▶ Data for this exercise
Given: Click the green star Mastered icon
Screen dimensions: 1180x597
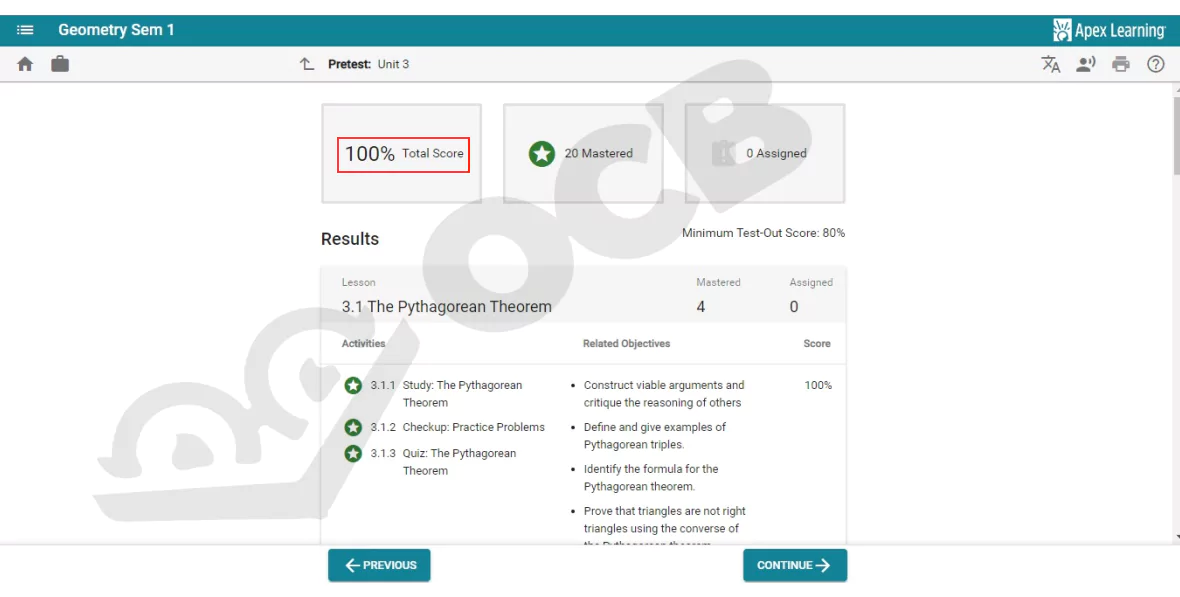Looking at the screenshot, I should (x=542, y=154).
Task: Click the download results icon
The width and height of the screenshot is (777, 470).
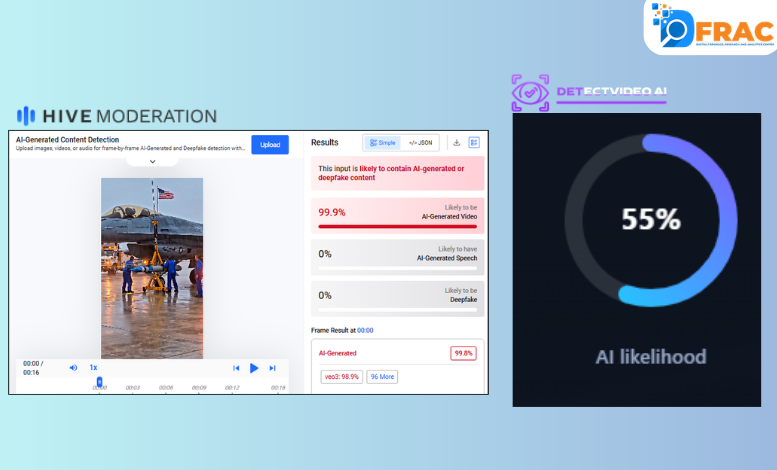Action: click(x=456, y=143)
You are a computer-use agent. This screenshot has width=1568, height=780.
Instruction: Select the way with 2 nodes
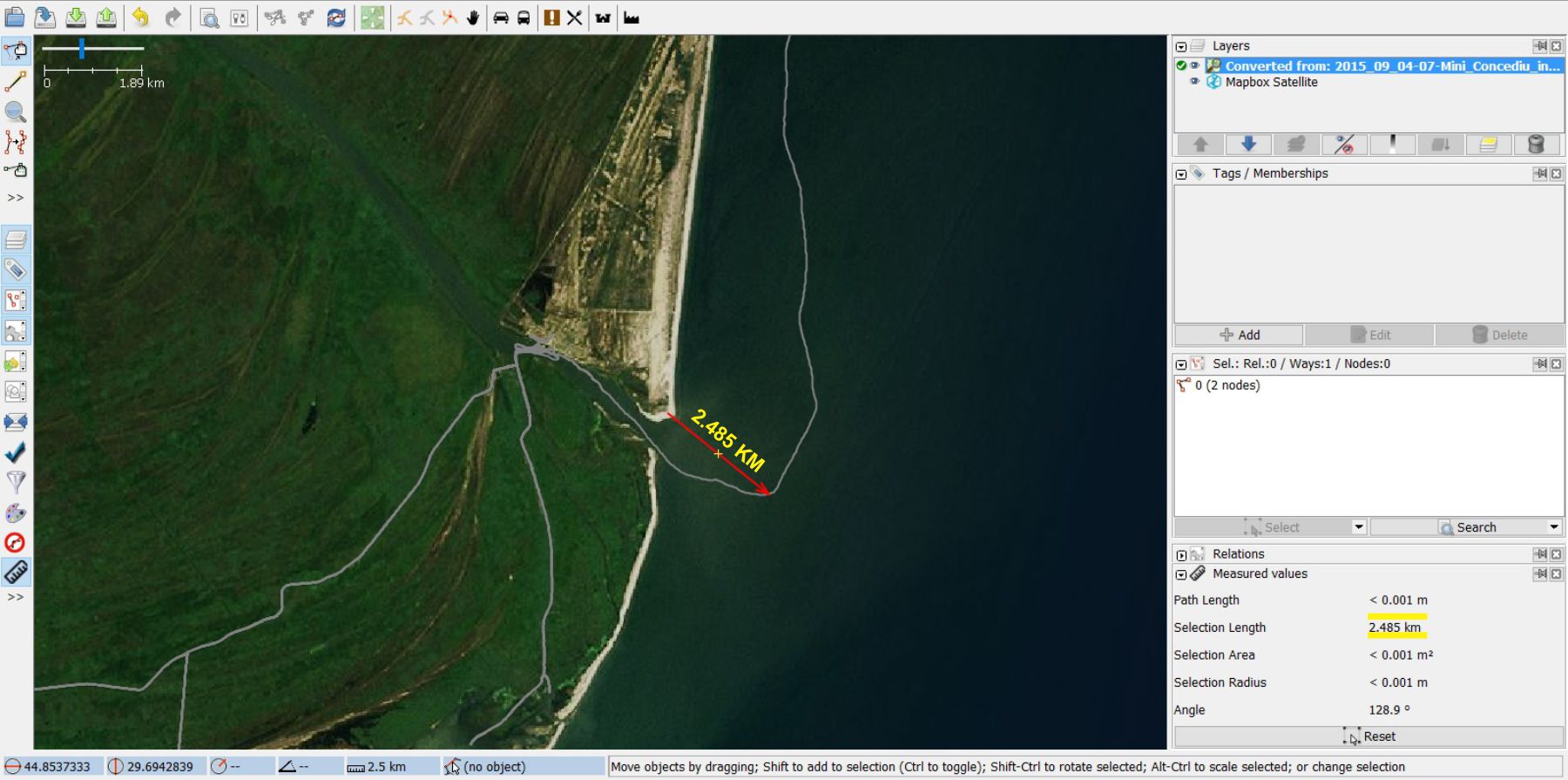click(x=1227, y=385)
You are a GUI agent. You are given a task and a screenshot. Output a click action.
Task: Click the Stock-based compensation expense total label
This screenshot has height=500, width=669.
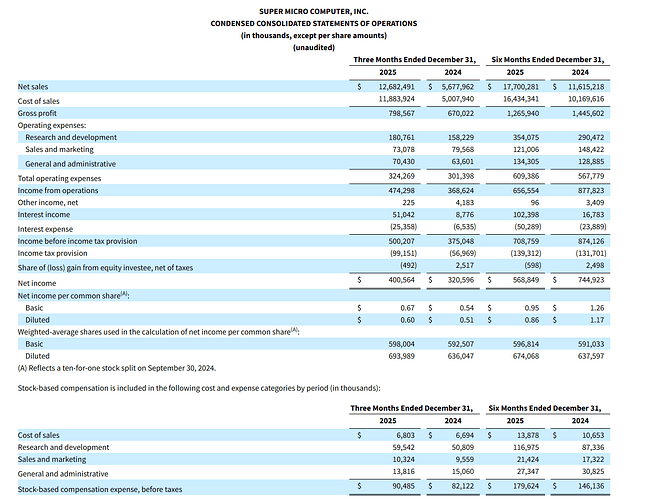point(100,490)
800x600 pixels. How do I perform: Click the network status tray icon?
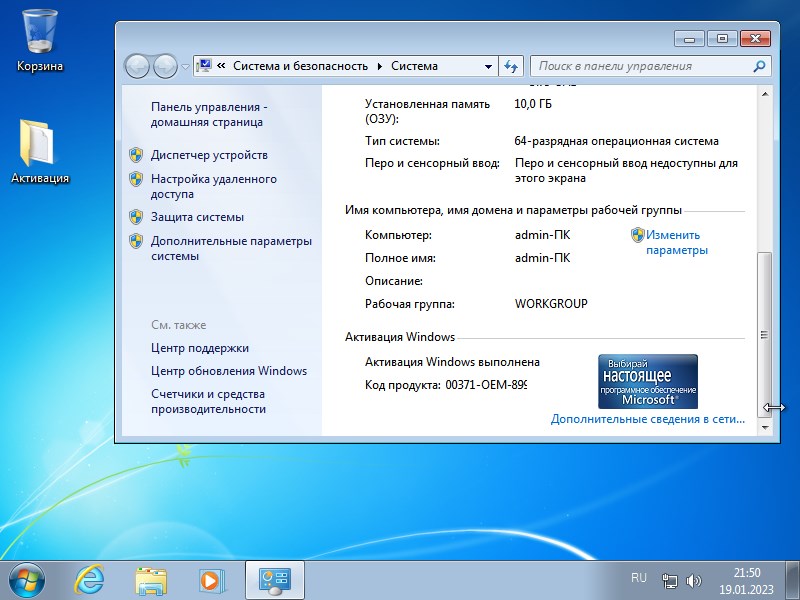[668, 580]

--

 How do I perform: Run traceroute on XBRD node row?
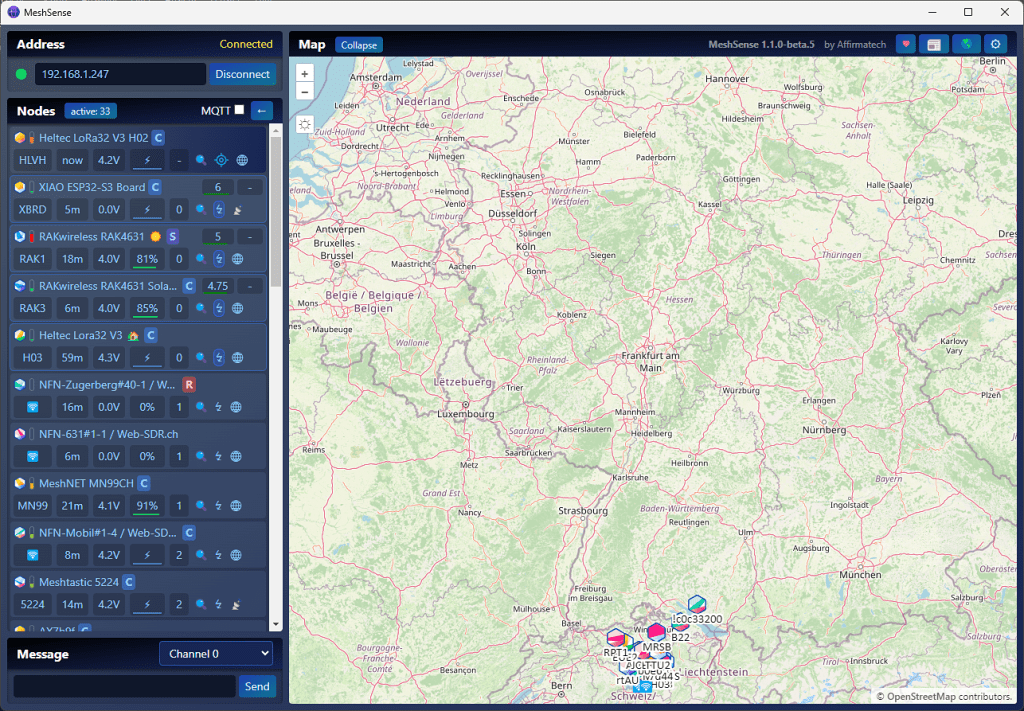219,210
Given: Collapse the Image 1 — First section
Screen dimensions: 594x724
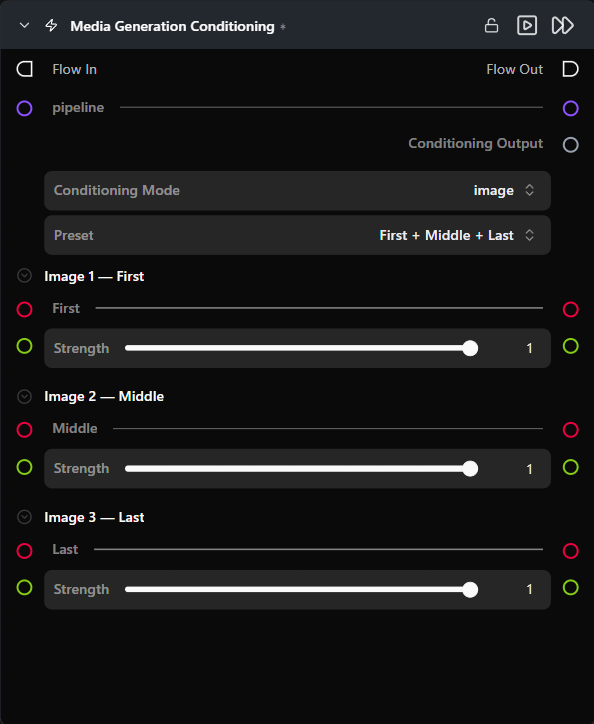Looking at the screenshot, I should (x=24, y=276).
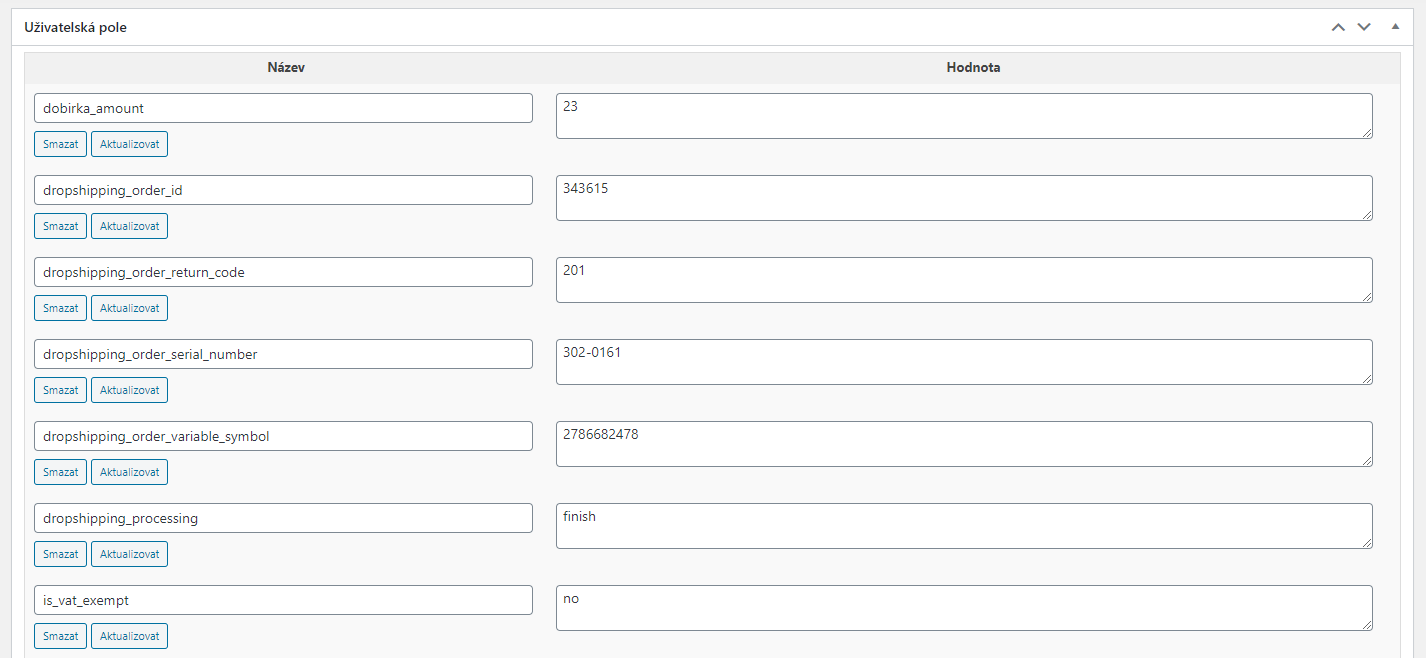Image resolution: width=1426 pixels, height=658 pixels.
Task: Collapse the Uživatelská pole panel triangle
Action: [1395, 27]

▶ Work instruction
Search the lines above for the string "agent" and copy each line that has it.

▶ Written response
You are a computer-use agent. This screenshot has width=1568, height=780.
You are a GUI agent. You are given a task and a screenshot. Output a click action.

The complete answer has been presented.